As for the rest of the family's reading....

R. (22-month-old boy): 
  • Gus by Olivier Dunrea 
  • Trucks by Richard Scarry 
  • Goodnight Goodnight Construction Site by Sherri Duskey Rinker
  • Green Tractor by Kersten Hamilton 
A. (22-month-old girl): 
  • The Very Hungry Caterpillar's First Winter by Eric Carle
  • The Very Hungry Caterpillar Eats Breakfast by Eric Carle 
E. (4-year-old girl): 
  • Because a Little Bug Went Kerchoo by Dr. Seuss writing as Rosetta Stone 
  • Who's A Pest? by Crosby Bonsall 
  • Green Eggs and Ham by Dr. Seuss 
  • Piggle by Crosby Bonsall 
  • The Adventures of Little Bear by Else Holmelund Minarik
  • Come and Have Fun by Edith Thacher Hurd 
  • What Have I Got? by Michael McClintock
  • Thunderhoof by Syd Hoff
  • Chester by Syd Hoff 
  • Robert the Rose Horse by Joan Heilbroner 
  • Mine's the Best by Crosby Bonsall 
  • I Am Better Than You by Robert Lopshire 
  • Put Me in the Zoo by Robert Lopshire 
  • Who Will Be My Friends? by Syd Hoff
  • A Fly Went By by Michael McClintock
  • Tales of Oliver Pig by Jean van Leeuwen 
(These are just some highlights. She read 40 books in January!)

C. (6-year-old girl): 
  • The Voyages of Dr.

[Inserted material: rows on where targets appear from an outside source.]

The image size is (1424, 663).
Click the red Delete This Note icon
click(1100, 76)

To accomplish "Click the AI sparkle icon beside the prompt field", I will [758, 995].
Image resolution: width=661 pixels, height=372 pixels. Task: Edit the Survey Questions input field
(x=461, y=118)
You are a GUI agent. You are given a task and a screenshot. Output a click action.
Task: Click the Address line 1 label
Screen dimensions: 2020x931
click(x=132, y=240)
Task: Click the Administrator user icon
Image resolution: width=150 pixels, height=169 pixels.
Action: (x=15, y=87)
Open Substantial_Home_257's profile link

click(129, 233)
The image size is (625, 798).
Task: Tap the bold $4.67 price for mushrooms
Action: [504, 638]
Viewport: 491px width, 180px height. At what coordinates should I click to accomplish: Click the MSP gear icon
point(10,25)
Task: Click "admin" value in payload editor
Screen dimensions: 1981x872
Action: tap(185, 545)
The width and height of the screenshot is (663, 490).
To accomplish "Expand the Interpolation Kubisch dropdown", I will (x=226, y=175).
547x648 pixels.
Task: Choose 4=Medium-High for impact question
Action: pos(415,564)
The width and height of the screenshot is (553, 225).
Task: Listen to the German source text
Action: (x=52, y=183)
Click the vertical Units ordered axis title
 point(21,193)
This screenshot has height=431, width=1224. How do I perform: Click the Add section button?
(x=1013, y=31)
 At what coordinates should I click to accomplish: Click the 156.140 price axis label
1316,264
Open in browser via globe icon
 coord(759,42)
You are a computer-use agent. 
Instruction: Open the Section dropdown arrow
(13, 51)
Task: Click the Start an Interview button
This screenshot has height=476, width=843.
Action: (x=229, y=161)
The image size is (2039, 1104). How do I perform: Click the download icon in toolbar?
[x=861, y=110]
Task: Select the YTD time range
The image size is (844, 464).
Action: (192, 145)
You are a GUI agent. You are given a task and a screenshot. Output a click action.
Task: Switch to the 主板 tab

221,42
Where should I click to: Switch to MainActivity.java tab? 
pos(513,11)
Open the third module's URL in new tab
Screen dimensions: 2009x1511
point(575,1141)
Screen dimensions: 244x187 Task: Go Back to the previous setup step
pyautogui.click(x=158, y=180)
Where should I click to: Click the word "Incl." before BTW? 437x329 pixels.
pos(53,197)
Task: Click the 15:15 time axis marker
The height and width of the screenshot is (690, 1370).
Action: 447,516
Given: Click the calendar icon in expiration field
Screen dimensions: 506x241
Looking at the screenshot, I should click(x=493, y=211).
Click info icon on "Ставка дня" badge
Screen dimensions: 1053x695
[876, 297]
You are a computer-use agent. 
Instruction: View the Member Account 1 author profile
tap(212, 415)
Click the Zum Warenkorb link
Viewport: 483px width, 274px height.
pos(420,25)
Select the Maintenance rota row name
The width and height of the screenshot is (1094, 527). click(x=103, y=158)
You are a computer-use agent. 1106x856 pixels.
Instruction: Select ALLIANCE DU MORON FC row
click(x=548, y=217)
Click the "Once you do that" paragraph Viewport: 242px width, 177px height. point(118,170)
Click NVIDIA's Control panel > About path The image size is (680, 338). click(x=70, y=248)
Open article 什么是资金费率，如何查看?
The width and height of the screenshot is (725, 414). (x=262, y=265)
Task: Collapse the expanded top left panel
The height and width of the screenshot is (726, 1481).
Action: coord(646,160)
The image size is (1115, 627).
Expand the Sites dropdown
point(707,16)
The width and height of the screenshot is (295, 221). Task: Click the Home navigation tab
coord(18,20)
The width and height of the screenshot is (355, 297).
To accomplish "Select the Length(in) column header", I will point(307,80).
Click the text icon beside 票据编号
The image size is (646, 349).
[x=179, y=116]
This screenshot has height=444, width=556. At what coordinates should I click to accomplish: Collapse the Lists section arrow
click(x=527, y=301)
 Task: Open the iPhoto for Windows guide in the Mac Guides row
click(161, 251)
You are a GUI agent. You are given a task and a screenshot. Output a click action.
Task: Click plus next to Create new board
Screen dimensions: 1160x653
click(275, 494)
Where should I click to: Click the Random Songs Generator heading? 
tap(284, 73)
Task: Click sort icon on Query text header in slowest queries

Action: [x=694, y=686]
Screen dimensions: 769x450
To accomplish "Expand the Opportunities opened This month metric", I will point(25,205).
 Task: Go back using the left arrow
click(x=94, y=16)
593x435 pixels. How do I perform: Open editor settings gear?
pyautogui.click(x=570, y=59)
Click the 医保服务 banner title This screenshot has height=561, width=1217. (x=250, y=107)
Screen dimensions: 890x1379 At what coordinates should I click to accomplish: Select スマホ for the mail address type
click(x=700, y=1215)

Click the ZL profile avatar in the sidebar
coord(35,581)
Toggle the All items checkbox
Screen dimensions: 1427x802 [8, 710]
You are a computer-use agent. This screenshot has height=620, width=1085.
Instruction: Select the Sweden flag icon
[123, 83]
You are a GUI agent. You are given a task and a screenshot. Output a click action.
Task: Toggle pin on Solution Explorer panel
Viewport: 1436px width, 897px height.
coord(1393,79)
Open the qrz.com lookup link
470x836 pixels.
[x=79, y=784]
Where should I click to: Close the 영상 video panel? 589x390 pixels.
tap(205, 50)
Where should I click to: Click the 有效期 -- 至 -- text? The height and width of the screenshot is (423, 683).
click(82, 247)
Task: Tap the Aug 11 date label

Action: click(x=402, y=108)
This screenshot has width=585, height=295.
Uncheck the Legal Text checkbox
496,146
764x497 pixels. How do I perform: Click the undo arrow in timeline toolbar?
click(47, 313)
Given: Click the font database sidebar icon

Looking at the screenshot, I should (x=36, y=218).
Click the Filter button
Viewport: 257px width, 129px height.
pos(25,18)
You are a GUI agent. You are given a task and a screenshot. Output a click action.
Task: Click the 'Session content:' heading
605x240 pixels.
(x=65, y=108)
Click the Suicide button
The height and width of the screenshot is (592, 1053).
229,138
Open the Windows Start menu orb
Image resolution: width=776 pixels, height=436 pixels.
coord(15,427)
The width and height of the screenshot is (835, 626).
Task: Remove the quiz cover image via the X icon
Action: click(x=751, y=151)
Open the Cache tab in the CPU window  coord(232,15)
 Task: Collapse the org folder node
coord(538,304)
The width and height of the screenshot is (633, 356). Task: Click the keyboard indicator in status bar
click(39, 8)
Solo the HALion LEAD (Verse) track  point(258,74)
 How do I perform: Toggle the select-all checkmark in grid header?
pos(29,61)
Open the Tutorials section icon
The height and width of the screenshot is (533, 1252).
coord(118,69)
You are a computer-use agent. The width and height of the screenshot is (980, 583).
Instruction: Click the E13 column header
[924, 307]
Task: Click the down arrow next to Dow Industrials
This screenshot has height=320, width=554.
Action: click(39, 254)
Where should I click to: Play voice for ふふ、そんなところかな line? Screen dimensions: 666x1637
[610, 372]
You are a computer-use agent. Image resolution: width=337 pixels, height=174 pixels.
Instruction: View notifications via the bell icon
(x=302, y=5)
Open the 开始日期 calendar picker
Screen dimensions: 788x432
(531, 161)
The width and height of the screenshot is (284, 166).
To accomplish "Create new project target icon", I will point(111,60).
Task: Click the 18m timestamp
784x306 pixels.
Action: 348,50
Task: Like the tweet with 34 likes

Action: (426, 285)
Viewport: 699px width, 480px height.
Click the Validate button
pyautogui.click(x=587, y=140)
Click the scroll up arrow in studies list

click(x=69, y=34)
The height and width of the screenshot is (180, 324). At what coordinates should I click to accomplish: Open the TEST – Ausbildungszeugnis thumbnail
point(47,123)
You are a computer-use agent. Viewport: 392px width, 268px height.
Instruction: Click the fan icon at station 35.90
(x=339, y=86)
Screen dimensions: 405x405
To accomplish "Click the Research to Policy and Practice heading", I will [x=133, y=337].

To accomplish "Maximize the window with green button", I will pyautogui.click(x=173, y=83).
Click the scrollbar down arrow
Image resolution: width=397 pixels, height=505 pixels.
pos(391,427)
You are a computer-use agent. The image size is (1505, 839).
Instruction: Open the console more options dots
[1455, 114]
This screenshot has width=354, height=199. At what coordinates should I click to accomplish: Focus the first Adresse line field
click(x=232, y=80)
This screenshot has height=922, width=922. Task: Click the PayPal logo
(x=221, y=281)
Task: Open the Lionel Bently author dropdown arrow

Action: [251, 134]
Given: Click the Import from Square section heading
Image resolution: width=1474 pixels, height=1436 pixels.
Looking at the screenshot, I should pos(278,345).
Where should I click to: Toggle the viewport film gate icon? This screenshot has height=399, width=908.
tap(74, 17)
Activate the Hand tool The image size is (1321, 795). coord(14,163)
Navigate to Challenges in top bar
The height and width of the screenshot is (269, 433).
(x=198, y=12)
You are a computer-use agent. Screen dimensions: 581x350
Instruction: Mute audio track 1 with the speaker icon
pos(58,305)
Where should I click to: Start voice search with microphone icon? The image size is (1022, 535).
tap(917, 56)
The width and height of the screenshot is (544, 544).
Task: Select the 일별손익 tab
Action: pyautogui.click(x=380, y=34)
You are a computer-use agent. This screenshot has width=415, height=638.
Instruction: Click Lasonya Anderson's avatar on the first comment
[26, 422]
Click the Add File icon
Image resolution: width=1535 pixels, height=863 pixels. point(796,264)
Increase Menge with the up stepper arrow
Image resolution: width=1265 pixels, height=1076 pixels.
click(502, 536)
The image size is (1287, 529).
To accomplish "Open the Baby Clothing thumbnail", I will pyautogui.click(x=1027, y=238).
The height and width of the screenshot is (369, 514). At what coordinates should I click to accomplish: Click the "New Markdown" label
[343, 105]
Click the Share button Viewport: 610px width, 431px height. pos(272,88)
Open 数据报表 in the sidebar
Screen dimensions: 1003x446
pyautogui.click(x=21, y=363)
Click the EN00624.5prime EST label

Dolittle by Hugh Lofting  
  • Sarah Somebody by Louis Slobodkin 
  • On the Banks of Plum Creek by Laura Ingalls Wilder (still in progress)
  • First Grade Friends series by Miriam Cohen  
M. (8-year-old girl): 

  • Catherine the Great by Katharine Scherman 
  • The Flight and Adventures of Charles II by Charles Norman
  • Captain Cook and the South Pacific by Oliver Warner 
  • Stowaway by Karen Hesse (still in progress) 
My husband: 
  • The Lamplighter's Funeral by Leon Garfield
  • Mirror, Mirror by Leon Garfield
  • Moss and Blister by Leon Garfield
  • The Cloak by Leon Garfield 
  • The Valentine by Leon Garfield 
  • Labour in Vain by Leon Garfield 
  • The Fool by Leon Garfield 
  • Rosy Starling by Leon Garfield 
  • The Summa Domestica by Leila Lawler 


Up Next For Me

In February, I'm planning to read As I Lay Dying by William Faulkner with Close Reads (which could also count for the Buzzword Reading Challenge prompt of a book with a pronoun in the title), The Tempest with the Bardalong Book Club,  The English Patient by Michael Ondaatje as one of my 40 re-reads, The End of the Affair by Graham Green for the #WorldFullofBooks modern classics theme, Amos Fortune Free Man by Elizabeth Yates as a read-aloud, and A Brush with Love by Mazey Eddings, which I have on audio from Netgalley, and which will count for the Read Your Bookshelves challenge prompt of a book with love in the title. 

I'm adding this post to the link-up for An Open Book at CatholicMom.com.